How much longer can the anti-sugar lobby ignore the embarrassingly large elephant in its room: the health issues associated with artificial sweeteners? The silence is deafening. Heads are deep in sand.
Sales of artificially sweetened beverages are bound to benefit directly from the forthcoming tax on sugary drinks and the ongoing war on sugar, but the bad news about zero-cal, chemical sweeteners just keeps piling up.
Last month alone, two important studies should have caused anyone promoting diet drinks as a preferable alternative to sugary ones to think again. The first one, published in JAMA Pediatrics Journal, found that consumption of artificially sweetened beverages is associated with increased infant body mass index and a doubling in the risk of being overweight in early childhood. In a nutshell, women who quench their thirst on diet drinks while pregnant are more likely to produce fat babies.

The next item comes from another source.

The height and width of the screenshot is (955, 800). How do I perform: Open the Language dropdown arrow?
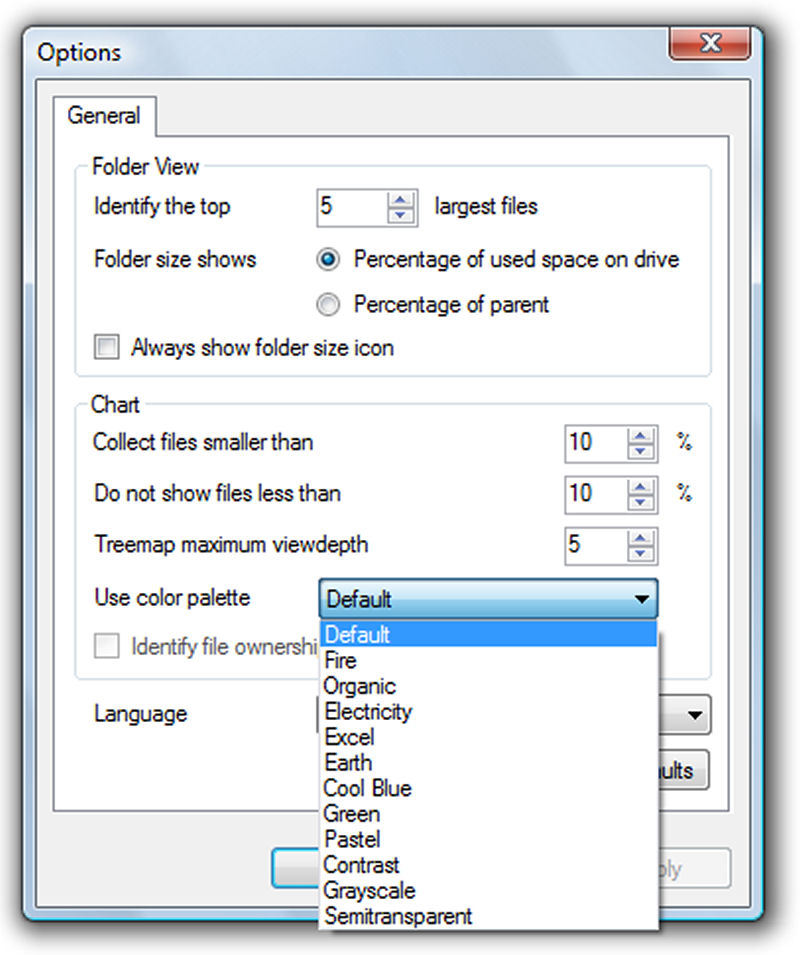click(694, 715)
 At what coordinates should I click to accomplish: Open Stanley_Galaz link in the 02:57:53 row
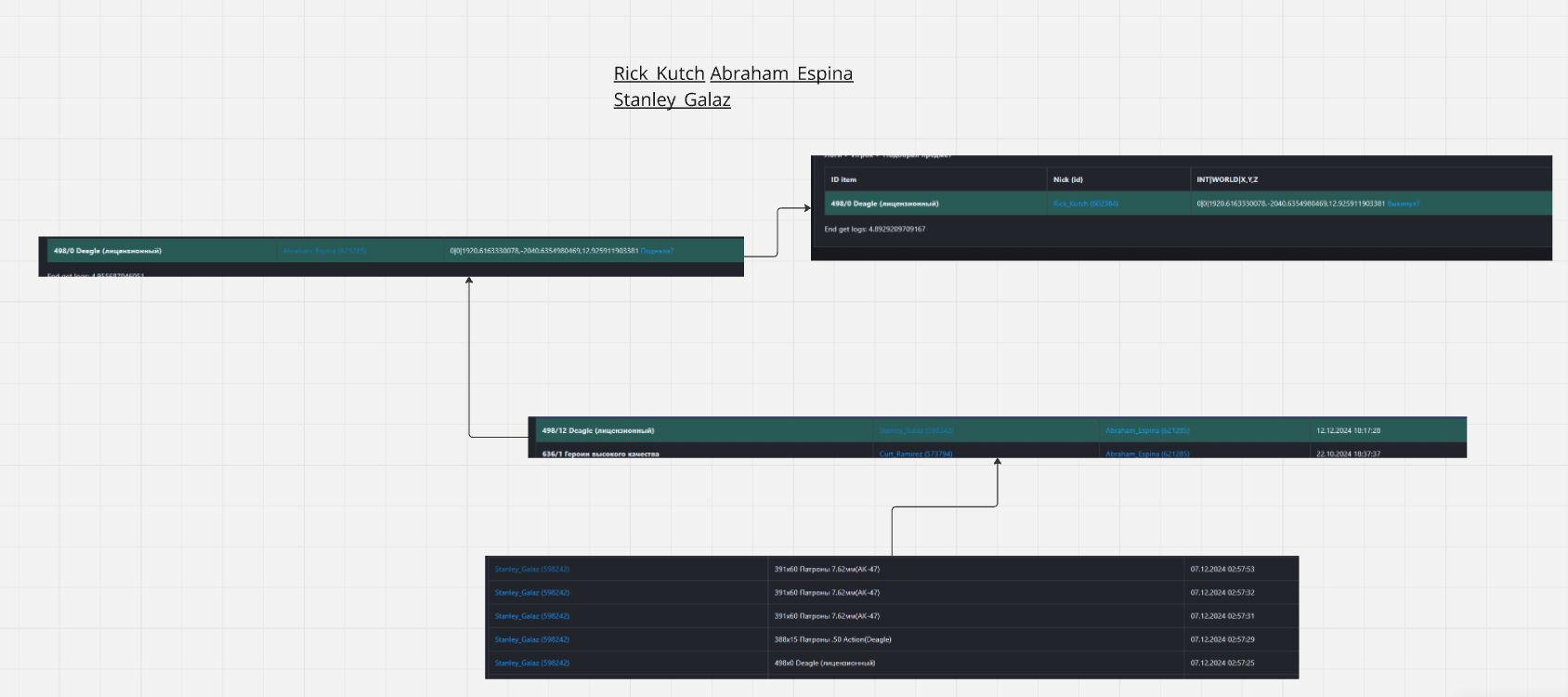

A fortnight later we learn of another study, this time from researchers at York University, Canada. They discovered that obese people who consume artificial sweeteners have worse glucose management than those who don’t, predisposing them to type 2 diabetes. The team suggests that diet sweeteners cause changes in gut bacteria that can lead to glucose intolerance.
These studies only add to the swelling body of research reporting that despite the fact that they contain no calories, artificial sweeteners have a nasty habit of keeping us fat.
Where’s the mystery here? Diet sweeteners are anything from 200 to 37,000 times sweeter than sugar. On the odd occasion I have tried them, their cloying attack has struck me as surreally sweet. How can anything that tastes this larger than life possibly be good for our tastebuds or wellbeing?
Anti-sugar campaigners argue that the battle against sugar must move forward incrementally. As they see it, sugar, not sweeteners, is Public Enemy Number One. One step at a time, they caution. I can’t agree. If you tell people to avoid sugary drinks, be courageous enough to suggest they drink water instead. The “halfway house” option of weaning them off sugar and on to sweeteners is a chimera. Out of the frying pan, into the fire.